音乐史上,亨德尔与巴赫并称巴洛克音乐的双子星,亨德尔和巴赫一样是德国新教徒,但亨德尔是国际旅行家,在罗马、那不勒斯、佛罗伦萨和威尼斯游学并流连忘返。然而德国人不甚喜欢这位意大利清唱剧大师。作为汉诺威宫廷乐长,亨德尔请假一年去了英格兰。因为深受安妮女王和英格兰人喜欢,亨德尔竟毁弃了同汉诺威大选侯的合同。不料1714年,安妮女王驾崩。根据《1701嗣位法》,汉诺威大选侯继承大不列颠和爱尔兰的王位,是为英王乔治一世。斯图亚特王室对英国的统治正式终结,改由汉诺威王朝统治。亨德尔与老主人一起终老英国(《新教伦理,资本主义,大英帝国——亨德尔〈弥赛亚〉世俗精神探源》)。因此,我们不能以现代意义上的国家、国籍概念理解欧洲古典音乐。就像德沃夏克是真正的奥地利公民一样,被视为意大利独立运动重要人物的威尔第属于法国籍,他出生的意大利北方当时属于法兰西版图(《更加南方的思想——威尔第二百周年报告》)。事实上,法兰西思想对威尔第影响极深。长久以来,威尔第坚持认为法国才是实现意大利统一的力量。

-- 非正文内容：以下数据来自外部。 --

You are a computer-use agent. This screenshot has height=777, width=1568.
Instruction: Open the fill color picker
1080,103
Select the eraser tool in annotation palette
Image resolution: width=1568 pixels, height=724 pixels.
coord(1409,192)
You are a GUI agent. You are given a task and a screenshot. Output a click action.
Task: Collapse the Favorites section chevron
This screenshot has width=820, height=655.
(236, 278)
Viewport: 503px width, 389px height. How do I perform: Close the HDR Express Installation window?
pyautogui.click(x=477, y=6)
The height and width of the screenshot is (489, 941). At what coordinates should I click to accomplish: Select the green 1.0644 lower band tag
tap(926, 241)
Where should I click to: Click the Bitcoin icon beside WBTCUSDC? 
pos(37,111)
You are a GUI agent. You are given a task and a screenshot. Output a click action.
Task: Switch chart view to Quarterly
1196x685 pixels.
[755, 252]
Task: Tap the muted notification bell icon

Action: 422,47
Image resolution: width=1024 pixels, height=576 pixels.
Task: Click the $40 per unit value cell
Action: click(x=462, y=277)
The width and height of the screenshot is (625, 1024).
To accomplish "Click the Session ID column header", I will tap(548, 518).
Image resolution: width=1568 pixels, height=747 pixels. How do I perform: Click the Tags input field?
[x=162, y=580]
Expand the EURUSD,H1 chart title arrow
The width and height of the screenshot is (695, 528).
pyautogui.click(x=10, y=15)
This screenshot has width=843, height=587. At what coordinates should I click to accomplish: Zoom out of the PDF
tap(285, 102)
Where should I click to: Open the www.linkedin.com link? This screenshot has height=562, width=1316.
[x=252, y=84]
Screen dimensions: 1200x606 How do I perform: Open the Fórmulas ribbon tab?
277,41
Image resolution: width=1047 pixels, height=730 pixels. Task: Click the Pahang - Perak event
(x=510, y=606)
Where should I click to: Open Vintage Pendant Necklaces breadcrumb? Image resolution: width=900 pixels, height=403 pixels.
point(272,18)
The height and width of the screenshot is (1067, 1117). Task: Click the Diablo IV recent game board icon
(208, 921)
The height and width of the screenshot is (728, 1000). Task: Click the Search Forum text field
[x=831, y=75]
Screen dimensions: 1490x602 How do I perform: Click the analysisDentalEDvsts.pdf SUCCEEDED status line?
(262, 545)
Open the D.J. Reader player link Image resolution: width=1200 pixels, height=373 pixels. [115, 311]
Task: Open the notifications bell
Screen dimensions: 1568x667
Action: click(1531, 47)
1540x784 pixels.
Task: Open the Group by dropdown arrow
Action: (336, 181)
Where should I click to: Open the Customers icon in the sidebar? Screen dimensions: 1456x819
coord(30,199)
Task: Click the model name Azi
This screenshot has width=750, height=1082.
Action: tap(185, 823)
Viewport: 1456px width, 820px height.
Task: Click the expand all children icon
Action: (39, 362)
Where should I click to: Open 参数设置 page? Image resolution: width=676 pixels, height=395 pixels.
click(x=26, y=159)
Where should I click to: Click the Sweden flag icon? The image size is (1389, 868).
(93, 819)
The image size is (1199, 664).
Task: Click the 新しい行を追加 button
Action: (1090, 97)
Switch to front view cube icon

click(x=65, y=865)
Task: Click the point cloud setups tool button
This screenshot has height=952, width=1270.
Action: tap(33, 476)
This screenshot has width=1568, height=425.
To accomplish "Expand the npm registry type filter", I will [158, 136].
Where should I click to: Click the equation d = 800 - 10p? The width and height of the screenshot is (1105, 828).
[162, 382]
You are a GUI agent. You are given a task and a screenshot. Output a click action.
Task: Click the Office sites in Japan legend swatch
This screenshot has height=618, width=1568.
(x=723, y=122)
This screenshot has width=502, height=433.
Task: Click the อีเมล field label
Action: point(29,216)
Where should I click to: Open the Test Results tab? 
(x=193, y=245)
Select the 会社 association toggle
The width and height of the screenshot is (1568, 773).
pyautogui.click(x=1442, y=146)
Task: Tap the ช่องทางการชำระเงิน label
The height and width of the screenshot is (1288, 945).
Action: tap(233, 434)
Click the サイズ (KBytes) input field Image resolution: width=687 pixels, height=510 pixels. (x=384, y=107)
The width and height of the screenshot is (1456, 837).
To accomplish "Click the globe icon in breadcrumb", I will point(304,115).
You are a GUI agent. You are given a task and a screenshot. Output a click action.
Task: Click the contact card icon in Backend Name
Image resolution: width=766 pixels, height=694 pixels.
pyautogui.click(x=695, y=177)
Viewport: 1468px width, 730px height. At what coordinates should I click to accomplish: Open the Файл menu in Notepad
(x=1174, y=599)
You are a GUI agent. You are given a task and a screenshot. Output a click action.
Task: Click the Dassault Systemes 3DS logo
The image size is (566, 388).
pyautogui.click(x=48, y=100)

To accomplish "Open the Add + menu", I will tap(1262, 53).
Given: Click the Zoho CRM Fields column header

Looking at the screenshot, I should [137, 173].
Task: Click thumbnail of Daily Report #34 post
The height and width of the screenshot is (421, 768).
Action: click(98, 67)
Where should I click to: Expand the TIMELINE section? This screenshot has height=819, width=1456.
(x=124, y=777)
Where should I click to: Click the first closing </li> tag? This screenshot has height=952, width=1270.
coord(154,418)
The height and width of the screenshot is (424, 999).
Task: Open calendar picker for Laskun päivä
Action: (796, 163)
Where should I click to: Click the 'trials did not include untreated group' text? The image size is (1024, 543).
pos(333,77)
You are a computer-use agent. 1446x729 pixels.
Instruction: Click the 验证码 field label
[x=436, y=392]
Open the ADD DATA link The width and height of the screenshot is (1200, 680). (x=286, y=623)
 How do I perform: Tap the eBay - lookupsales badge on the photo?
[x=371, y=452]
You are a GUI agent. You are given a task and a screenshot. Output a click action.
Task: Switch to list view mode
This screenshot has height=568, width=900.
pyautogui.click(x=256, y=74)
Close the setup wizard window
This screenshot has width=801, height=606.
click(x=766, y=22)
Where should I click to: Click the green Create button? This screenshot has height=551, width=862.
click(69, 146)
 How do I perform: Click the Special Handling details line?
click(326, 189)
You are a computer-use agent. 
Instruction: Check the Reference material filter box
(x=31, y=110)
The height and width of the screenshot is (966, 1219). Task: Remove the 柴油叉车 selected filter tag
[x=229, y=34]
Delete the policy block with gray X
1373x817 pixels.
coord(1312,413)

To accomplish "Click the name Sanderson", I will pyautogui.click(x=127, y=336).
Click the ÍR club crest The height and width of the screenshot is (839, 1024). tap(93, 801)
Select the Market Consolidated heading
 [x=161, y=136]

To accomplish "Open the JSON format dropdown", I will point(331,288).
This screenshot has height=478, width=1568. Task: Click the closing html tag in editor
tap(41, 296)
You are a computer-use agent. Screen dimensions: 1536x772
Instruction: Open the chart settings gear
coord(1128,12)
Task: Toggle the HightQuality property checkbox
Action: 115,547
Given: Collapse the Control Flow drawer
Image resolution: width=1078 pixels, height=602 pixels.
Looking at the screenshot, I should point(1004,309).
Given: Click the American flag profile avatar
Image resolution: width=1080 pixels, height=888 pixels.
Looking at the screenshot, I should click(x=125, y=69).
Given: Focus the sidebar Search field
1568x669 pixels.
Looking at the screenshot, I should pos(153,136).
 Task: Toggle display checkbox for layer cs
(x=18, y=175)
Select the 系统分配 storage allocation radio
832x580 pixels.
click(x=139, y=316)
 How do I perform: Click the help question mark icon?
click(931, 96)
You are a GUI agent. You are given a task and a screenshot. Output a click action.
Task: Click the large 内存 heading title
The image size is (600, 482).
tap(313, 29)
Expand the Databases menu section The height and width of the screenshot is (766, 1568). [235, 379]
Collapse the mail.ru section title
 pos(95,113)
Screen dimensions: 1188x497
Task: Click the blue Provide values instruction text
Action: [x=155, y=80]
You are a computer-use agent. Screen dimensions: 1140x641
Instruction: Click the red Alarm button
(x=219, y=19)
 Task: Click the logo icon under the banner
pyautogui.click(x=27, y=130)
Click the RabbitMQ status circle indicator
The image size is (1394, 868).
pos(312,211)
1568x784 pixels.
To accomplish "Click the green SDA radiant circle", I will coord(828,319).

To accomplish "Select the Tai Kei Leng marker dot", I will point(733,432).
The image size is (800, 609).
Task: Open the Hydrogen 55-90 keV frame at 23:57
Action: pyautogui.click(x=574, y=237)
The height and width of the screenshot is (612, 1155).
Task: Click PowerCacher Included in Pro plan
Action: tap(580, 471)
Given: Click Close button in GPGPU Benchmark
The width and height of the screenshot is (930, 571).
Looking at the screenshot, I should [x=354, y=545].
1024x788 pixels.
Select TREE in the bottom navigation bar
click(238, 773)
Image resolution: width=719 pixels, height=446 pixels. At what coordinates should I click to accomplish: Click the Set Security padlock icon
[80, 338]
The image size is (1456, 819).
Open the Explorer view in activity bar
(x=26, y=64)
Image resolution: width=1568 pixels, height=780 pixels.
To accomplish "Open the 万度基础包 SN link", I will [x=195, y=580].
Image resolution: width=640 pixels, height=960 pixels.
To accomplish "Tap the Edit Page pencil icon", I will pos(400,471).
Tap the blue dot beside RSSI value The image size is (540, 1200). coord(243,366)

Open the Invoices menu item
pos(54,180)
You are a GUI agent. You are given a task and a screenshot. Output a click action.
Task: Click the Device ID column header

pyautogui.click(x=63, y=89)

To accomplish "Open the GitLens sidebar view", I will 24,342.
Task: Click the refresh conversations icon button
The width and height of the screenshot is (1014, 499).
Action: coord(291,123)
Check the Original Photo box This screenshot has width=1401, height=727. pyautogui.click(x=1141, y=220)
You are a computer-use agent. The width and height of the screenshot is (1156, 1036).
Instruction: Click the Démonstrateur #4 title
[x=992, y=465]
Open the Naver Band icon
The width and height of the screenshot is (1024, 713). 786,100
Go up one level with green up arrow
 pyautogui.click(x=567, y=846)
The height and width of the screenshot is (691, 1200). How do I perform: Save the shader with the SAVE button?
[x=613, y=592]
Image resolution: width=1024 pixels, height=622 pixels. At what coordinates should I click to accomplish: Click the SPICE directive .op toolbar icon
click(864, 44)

西班牙的知识分子音乐,在欧洲成熟最晚,而且是由经济发达、比较开放、倾向独立的北方人加泰隆尼亚人发起的。作为民族主义运动的一部分,同教育、文学、艺术一起发展的加泰隆尼亚音乐民族运动,本来目标当然是追求加泰隆尼亚独立(《加泰隆尼亚之梦——纪念卡萨尔斯》),然而事实表明,这在音乐上行不通——阿尔贝尼斯、格拉纳多斯、法利亚等音乐家都发现,伊比利亚半岛音乐的精髓在南方的安达卢西亚——这只能从文化上表明,加泰隆尼亚是西班牙无法分割的一部分(《安达卢西亚,五月万岁——音乐里的西班牙》)。
那时候的欧洲,货币种类林立但远比现在的“欧盟”更统一。自称“德国人”的奥地利人莫扎特,公认是最伟大的意大利歌剧作曲家。《费加罗的婚礼》、《唐乔万尼》、《女人心》是意大利诗人达·蓬特和莫扎特携手创作的最完美的歌剧,罗西尼、威尔第都只能退居次席。莫扎特居住的维也纳,意大利音乐家和剧作家占主导地位,其中包括莫扎特的对头萨列里。作为贝多芬、李斯特、舒伯特的老师、宫廷音乐家,萨列里毒死莫扎特这样的低层平民,实际上是无法想象的,但文化势力强大的意大利人,确实给许多维也纳人造成巨大压力——而意大利当时只是大半在奥地利统治下的历史地理名词(《莫扎特就是我们的地平线》)。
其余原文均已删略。